"Cocok” itu rumit
Zakiego
@zakiego
Perasaan selalu bekerja dengan caranya sendiri. Rumit, susah ditebak, selalu.
Ketika membicarakan pasangan hidup, saya tahu bahwa tidak semua orang cocok dengan yang lain. Tetapi, baru-baru ini saja saya menyadari, betapa teramat rumit mengartikan kata cocok itu.
Seringnya, perasaan itu mula-mula muncul ke permukaan ketika memenuhi standar tampan/cantik dari orang tersebut. Kemudian, beranjak pada:
- Bagaimana sikapnya?
- Apakah dia pemarah?
- Apakah dia penyayang?
- Apakah dia pemaaf?
- Apakah dia pemalas?
- Bagaimana kesehariannya?
- Apakah memiliki ketertarikan pada hal yang sama?
- Apakah memiliki hobi yang sama?
- Bagaimana tutur katanya?
- Bagaimana tingkat pendidikannya?
- Apakah baginya penting untuk memiliki tingkat pendidikan yang sama?
- Bagaimana keluarganya?
- Apakah berasal dari suku yang hanya membolehkan nikah dari suku yang sama?
- Apakah orang tuanya baik?
- Apakah orang tuanya menerima?
- Bagaimana pekerjaannya?
- Bagaimana dengan tempat tinggalnya?
- Apakah tempat tinggalnya jauh?
- Jika jauh, apakah mungkin untuk dijangkau?

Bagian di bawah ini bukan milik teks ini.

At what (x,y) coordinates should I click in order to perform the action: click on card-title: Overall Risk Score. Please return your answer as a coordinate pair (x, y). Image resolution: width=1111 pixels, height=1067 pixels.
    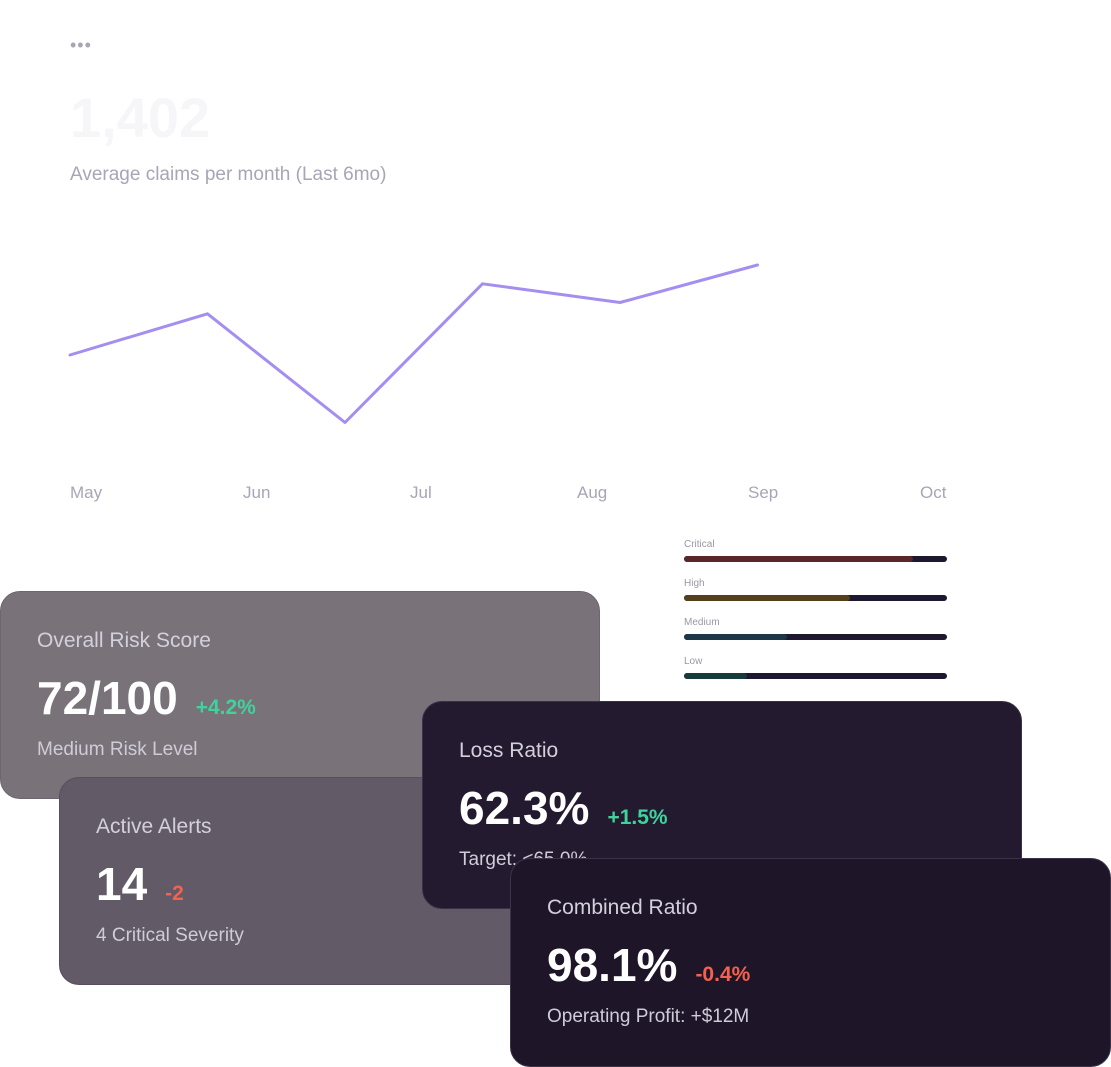
    Looking at the image, I should click on (124, 640).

- Jika jauh, apakah mau ada yang harus mengalah?
Dan sederet pertanyaan lainnya.
Pertanyaan di atas hanya contoh kecil, bagaimana dua anak manusia yang mencoba untuk mencocokkan diri satu sama lain. Kompleks. Itulah sebabnya, saya pernah menulis:
Jatuh cinta, itu sebuah kebahagiaan.
Jatuh cinta pada orang yang tepat, itu sebuah keberuntungan.

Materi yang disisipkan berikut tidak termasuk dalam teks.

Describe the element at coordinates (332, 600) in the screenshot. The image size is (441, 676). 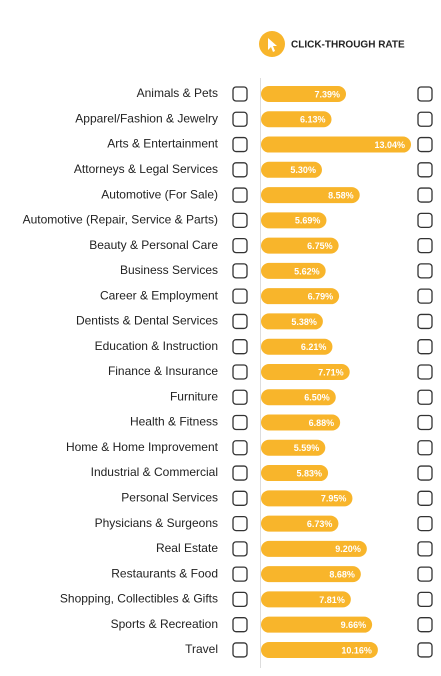
I see `value-label: 7.81%` at that location.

Jatuh cinta pada orang yang tepat dan juga berbalik mencintai, itu sebuah kesempurnaan hidup.
Sering sekali, saat kita jatuh cinta pada seseorang, ternyata seseorang tersebut tidak mencintai kita. Atau, kita jatuh cinta, tapi pada orang yang salah, dia buruk. Beruntunglah ketika cinta itu tertuju pada orang yang tepat, dan berbalik mencintai.